▸ **RECORDS FOR PROCESSING**:
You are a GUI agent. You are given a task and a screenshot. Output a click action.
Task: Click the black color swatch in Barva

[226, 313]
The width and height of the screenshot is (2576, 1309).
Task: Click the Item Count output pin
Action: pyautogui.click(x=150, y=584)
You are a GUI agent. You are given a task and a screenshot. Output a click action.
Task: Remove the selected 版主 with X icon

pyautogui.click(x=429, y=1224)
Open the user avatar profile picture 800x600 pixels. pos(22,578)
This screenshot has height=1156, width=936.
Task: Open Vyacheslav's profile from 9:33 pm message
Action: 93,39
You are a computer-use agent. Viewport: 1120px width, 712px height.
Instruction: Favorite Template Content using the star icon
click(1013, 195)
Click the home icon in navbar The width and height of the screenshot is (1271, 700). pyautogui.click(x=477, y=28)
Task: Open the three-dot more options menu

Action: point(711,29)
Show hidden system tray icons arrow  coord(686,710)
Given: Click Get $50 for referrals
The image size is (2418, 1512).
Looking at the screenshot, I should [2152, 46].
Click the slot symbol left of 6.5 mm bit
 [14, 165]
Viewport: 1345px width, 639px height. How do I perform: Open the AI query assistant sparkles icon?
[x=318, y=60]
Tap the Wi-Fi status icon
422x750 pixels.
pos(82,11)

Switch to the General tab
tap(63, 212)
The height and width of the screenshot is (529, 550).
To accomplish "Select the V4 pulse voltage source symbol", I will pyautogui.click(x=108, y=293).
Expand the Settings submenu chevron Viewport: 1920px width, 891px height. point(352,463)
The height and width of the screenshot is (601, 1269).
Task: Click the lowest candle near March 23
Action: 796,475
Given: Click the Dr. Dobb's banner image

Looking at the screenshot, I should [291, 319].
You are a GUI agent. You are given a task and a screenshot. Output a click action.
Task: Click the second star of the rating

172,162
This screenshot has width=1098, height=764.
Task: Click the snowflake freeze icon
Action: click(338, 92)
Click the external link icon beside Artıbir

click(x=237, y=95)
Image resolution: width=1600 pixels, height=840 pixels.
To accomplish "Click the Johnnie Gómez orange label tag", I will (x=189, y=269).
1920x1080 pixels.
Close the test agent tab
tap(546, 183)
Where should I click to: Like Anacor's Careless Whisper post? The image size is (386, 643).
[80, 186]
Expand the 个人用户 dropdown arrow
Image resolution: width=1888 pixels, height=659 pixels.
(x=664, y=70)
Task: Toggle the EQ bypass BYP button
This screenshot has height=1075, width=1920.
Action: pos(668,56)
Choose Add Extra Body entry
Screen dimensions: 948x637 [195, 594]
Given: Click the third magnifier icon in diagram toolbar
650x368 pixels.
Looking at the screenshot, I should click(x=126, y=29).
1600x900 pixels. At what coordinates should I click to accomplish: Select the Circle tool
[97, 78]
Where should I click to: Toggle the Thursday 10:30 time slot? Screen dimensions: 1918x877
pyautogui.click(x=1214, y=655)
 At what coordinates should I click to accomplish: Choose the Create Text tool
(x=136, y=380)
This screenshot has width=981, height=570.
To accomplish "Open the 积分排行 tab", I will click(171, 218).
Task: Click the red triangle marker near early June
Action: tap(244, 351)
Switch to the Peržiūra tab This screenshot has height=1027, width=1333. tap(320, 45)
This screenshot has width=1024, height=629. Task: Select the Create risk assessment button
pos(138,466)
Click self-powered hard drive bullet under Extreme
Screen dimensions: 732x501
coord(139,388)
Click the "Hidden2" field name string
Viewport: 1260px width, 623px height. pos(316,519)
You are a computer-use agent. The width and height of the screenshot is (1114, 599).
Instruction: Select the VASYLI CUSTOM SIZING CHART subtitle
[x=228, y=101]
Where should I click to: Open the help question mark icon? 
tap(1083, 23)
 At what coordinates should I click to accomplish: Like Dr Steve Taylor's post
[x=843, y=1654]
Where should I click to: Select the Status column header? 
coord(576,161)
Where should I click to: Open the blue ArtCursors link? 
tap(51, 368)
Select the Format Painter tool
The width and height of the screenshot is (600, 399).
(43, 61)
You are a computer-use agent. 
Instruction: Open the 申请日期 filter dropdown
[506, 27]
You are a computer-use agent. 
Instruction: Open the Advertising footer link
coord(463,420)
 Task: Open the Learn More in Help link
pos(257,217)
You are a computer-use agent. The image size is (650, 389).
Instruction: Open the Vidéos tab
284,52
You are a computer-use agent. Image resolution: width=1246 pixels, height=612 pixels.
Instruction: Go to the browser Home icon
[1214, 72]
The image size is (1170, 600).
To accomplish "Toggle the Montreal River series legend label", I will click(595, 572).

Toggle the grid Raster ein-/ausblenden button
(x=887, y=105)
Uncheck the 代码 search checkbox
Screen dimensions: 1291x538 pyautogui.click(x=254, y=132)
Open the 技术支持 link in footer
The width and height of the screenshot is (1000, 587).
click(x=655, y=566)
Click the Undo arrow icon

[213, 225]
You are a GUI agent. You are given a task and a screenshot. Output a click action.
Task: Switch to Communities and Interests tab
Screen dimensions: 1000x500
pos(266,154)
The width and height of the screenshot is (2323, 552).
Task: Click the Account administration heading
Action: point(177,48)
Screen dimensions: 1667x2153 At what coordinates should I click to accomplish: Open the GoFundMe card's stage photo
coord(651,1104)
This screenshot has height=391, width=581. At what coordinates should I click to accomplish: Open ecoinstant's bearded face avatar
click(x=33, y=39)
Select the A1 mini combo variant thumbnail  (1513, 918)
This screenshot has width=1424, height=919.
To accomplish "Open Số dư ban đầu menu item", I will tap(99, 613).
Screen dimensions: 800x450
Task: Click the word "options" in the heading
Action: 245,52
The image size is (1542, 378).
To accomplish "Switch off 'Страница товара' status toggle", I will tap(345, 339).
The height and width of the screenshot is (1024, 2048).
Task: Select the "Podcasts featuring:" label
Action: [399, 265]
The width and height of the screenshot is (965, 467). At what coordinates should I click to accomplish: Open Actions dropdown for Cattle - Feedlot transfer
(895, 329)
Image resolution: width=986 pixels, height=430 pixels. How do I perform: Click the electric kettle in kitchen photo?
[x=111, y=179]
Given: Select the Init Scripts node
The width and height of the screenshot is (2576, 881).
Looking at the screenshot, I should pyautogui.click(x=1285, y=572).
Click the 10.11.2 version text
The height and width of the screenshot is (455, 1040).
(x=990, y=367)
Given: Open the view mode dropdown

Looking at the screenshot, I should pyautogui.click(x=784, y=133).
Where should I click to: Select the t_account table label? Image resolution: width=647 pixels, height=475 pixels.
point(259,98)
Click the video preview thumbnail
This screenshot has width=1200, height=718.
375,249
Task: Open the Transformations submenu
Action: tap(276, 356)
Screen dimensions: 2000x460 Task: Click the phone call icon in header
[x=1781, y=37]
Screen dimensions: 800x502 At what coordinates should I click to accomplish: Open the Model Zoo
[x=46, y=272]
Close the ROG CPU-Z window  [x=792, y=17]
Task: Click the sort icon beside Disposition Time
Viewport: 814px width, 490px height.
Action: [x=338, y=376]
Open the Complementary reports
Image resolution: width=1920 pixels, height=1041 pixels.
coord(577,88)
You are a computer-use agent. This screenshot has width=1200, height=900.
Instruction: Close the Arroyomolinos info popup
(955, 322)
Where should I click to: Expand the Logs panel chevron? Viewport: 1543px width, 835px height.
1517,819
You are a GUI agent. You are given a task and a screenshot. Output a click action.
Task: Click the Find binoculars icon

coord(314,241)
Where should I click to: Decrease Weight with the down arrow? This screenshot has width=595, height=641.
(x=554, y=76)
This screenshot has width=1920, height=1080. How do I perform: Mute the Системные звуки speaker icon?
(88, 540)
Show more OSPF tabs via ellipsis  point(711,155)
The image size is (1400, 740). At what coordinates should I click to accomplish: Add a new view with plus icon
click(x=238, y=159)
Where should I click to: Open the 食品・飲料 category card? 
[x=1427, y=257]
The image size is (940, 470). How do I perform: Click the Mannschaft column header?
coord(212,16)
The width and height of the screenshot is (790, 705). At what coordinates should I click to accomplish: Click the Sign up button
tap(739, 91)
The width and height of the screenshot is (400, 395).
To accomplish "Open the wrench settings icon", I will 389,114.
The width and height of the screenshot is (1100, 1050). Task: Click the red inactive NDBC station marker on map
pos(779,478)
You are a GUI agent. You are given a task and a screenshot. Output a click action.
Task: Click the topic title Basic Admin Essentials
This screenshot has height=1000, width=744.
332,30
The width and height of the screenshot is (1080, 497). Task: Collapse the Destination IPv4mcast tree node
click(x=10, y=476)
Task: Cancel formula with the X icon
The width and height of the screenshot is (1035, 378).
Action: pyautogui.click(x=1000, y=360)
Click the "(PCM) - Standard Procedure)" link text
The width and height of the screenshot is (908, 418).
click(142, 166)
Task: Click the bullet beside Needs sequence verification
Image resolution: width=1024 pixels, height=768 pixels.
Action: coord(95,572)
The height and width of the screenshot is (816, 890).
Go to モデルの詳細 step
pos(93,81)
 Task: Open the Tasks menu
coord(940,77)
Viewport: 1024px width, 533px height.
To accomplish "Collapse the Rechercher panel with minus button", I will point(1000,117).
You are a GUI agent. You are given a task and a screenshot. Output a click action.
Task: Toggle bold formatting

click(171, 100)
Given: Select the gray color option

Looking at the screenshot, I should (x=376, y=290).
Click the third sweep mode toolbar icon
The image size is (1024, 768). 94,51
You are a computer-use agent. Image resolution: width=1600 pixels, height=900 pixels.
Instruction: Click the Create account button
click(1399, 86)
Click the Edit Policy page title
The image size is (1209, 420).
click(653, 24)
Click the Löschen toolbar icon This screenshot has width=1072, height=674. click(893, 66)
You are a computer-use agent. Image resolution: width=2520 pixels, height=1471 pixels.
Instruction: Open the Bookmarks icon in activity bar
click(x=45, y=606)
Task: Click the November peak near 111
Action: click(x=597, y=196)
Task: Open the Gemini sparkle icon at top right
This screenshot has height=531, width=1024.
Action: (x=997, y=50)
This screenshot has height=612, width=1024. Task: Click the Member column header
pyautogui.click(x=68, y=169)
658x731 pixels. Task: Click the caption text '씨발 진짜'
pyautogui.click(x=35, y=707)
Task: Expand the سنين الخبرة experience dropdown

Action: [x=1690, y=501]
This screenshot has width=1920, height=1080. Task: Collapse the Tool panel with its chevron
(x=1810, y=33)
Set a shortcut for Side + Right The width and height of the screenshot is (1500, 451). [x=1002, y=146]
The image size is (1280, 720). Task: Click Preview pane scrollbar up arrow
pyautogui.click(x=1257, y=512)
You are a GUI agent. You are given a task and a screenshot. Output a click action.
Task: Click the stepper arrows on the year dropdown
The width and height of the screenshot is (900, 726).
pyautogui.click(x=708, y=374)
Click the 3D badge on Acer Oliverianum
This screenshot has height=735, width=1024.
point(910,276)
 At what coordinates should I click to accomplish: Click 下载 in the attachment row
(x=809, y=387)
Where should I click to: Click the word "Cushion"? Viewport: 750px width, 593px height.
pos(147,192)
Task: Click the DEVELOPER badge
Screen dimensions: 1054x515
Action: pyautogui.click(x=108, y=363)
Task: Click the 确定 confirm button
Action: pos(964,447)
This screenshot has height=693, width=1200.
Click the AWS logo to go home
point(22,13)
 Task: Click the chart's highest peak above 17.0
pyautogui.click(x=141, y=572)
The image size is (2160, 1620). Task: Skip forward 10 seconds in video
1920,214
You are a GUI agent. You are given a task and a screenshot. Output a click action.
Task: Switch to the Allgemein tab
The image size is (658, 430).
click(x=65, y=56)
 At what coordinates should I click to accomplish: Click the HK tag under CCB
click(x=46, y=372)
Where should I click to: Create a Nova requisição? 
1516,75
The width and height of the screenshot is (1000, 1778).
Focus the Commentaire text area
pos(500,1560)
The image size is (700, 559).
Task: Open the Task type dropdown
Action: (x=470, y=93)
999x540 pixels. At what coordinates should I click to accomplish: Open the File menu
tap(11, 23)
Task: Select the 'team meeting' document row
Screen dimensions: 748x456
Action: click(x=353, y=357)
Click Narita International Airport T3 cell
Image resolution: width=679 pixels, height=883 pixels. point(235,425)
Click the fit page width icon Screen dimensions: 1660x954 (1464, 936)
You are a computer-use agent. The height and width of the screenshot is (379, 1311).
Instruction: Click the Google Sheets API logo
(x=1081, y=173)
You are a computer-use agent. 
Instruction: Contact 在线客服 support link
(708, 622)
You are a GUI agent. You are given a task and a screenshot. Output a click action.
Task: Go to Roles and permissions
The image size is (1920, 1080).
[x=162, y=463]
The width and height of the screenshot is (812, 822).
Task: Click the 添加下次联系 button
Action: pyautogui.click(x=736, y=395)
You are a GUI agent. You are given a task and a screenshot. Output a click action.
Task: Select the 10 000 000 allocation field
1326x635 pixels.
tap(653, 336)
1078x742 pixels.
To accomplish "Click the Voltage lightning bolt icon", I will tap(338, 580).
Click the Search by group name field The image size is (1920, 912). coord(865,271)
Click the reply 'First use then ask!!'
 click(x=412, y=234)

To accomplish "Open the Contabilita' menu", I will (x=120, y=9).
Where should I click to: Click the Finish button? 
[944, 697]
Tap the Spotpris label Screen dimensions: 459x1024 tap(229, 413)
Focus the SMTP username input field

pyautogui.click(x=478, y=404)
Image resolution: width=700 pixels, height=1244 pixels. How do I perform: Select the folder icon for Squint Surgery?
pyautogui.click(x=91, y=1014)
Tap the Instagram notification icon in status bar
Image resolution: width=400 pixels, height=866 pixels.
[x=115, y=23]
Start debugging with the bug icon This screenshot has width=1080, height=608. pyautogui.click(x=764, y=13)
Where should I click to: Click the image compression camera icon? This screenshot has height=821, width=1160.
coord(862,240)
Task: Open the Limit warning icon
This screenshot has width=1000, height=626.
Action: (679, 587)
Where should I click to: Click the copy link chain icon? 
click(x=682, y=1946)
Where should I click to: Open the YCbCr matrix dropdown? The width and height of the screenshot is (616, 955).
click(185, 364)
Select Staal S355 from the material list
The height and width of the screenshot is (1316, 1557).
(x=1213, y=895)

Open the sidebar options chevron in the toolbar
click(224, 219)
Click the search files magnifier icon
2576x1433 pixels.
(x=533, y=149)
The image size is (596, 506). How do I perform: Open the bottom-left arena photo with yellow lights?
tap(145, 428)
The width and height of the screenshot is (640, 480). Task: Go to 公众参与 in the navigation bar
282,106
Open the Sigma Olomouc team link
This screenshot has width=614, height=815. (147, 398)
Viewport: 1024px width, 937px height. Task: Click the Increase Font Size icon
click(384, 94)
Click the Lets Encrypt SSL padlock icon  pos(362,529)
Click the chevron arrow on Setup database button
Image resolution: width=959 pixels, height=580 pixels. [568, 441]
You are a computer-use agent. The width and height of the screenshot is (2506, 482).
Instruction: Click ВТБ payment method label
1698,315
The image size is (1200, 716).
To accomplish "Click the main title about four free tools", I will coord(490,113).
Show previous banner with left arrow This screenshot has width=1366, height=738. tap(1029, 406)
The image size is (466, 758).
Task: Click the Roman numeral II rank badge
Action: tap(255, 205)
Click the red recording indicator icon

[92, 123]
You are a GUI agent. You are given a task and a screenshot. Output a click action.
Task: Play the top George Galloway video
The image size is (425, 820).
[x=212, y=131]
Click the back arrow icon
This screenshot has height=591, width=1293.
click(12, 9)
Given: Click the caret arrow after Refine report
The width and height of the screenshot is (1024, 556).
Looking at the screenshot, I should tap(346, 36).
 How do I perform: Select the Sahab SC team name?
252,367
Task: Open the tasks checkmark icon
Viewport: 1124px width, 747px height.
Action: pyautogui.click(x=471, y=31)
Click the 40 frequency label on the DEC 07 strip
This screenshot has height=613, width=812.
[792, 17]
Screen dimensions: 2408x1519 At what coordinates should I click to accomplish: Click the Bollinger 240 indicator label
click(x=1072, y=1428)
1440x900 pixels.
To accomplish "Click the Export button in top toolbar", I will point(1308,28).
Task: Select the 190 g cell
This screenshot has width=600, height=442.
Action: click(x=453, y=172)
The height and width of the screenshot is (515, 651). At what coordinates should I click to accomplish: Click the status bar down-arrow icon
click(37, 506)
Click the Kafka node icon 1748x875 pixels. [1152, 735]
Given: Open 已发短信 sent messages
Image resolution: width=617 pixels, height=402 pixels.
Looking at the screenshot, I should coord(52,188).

▸ **TASK DESCRIPTION**: Pick out every line in the records above that contains the word "submenu", and copy each of those lines. Match the case exactly.

▸ **TASK RESPONSE**:
Expand the Settings submenu chevron Viewport: 1920px width, 891px height. point(352,463)
Task: Open the Transformations submenu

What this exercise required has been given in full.